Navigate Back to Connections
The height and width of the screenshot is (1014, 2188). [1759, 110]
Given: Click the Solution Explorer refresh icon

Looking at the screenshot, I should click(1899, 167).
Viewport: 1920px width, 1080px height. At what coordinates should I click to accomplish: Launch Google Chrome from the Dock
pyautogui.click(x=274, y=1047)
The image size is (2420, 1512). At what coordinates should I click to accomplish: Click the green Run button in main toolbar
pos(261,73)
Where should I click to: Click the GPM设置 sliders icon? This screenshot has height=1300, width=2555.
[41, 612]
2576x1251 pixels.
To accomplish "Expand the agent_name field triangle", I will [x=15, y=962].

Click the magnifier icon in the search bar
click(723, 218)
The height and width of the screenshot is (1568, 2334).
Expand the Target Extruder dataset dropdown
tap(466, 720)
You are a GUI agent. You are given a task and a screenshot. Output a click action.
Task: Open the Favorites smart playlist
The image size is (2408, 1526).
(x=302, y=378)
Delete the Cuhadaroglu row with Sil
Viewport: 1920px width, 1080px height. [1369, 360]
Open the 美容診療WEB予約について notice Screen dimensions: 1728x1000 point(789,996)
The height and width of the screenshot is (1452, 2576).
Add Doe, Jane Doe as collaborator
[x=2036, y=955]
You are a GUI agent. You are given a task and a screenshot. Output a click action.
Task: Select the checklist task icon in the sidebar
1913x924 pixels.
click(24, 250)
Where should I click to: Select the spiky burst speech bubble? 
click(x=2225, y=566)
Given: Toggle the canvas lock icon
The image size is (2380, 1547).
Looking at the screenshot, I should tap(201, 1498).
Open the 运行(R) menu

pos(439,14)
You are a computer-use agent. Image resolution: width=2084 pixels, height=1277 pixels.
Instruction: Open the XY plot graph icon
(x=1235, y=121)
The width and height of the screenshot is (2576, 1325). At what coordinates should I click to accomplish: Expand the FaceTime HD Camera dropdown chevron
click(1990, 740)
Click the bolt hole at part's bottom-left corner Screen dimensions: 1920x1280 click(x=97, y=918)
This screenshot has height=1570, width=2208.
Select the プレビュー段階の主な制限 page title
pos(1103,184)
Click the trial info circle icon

## Task item
Find the line with "Expand the Target Extruder dataset dropdown" in the entries above. Retype it and each line after it, exactly, through the line with "You are a computer-use", and stop there.

## Exercise answer
Expand the Target Extruder dataset dropdown
tap(466, 720)
You are a GUI agent. You are given a task and a screenshot. Output a click action.
Task: Open the Favorites smart playlist
The image size is (2408, 1526).
(x=302, y=378)
Delete the Cuhadaroglu row with Sil
Viewport: 1920px width, 1080px height. [1369, 360]
Open the 美容診療WEB予約について notice Screen dimensions: 1728x1000 point(789,996)
The height and width of the screenshot is (1452, 2576).
Add Doe, Jane Doe as collaborator
[x=2036, y=955]
You are a GUI agent. You are given a task and a screenshot. Output a click action.
Task: Select the checklist task icon in the sidebar
1913x924 pixels.
click(24, 250)
Where should I click to: Select the spiky burst speech bubble? 
click(x=2225, y=566)
Given: Toggle the canvas lock icon
The image size is (2380, 1547).
Looking at the screenshot, I should tap(201, 1498).
Open the 运行(R) menu

pos(439,14)
You are a computer-use agent. Image resolution: width=2084 pixels, height=1277 pixels.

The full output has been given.